Edit try clearing all your temp internet files and cookies everything! maybe that will help?

 

[El<(')>Maxi]

Might be a possibility.

http://securityresponse.symantec.com/avcenter/venc/data/spyware.xpcspy.html

 

[Dreamstalker]

It sounds to me like an ad site is badly configured and is asking for a password before it loads (mediaplex and doubleclick are two very common adware culprits). Try placing altfarm.mediaplex.com and ad.doubleclick.net in your hosts file, and see if the password request still happens.

 

[Lobotomy Jack]

Try putting altfarm.mediaplex.com and ad.doubleclick.net into your hosts file pointing to 127.0.0.1 (becuase really why would you want to access those addresses under any circumstances?).

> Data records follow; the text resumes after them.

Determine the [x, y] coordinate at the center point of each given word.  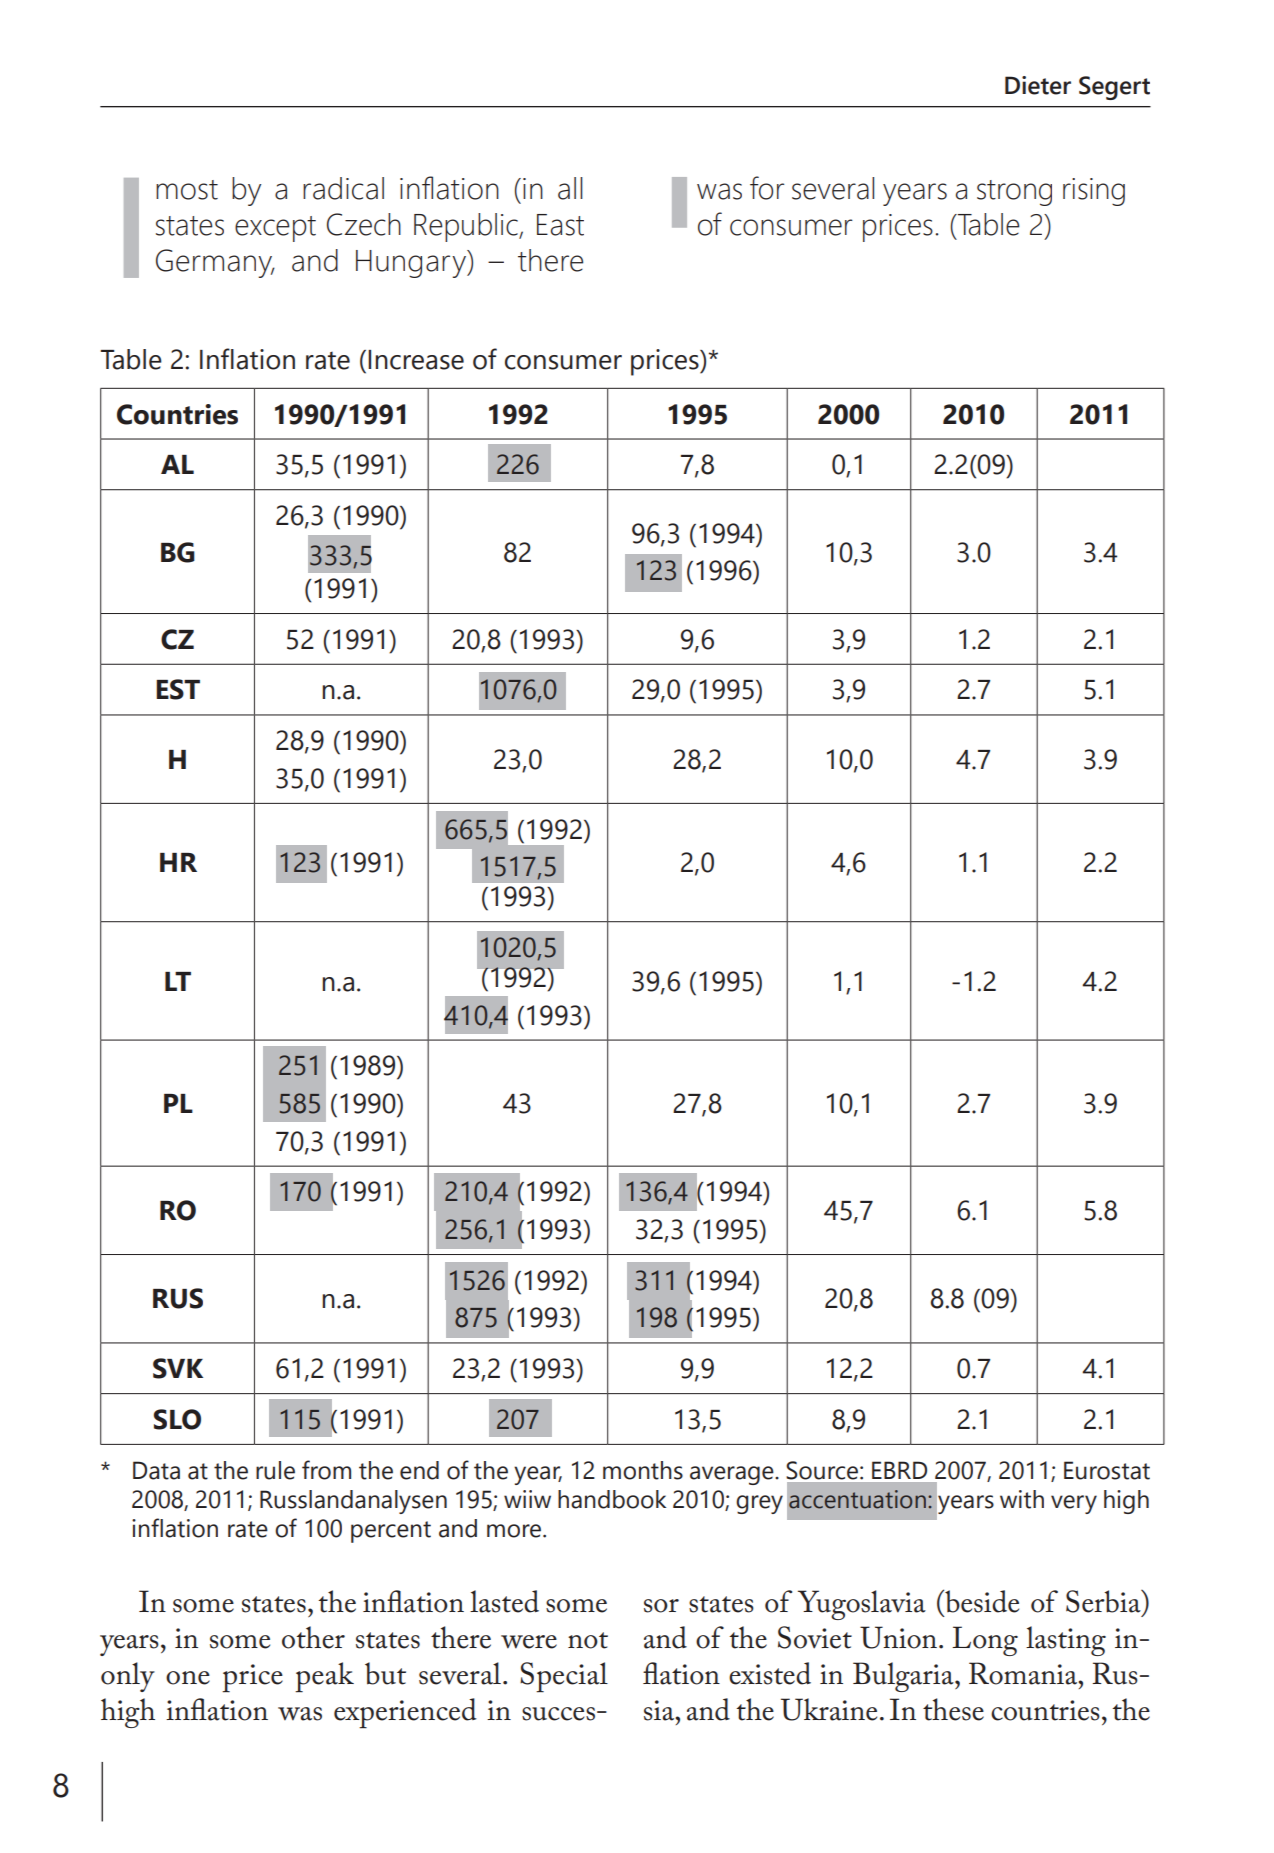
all [570, 188]
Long [985, 1641]
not [588, 1640]
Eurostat [1107, 1470]
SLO [177, 1419]
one [188, 1678]
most [187, 190]
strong [1014, 193]
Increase [416, 360]
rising [1094, 192]
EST [178, 689]
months [643, 1470]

EDIT: I swear I read all the posts in this thread before I submitted that...

 

[Dermen]

Adding them to the host file didn't fix it.

 

[Dermen]

I installed the adblock extension for FF and it is no longer happening. However, it still happens in IE, so its only a temp fix till I figure out how to fix it.

 

[gorilly]

the other day i had someone come to me with some spyware called spy axe... it resisted EVERYTHING... adaware, ms antispyware, spybot, spyware blaster, even after disabling it with hijack this it was still coming back

my final attempt killed it when i used something called edwido spyware... try it

 

[Dermen]

I don't think it is adware, I think it is just a setting somewhere. Once I installed Adblock when I came here it reports blocking inetinteractive.com. If you look at the top of the forums here you will see a little inet interactive ad bar at the top (unless you have it blocked). It never bothered me before, I think some setting on my computer was changed and it made the prompt start appearing. I added some stuff to IE restricted sites and it doesnt show up in IE anymore and a bunch of other stuff and now the bar doesn't load and I no longer get the logon prompts.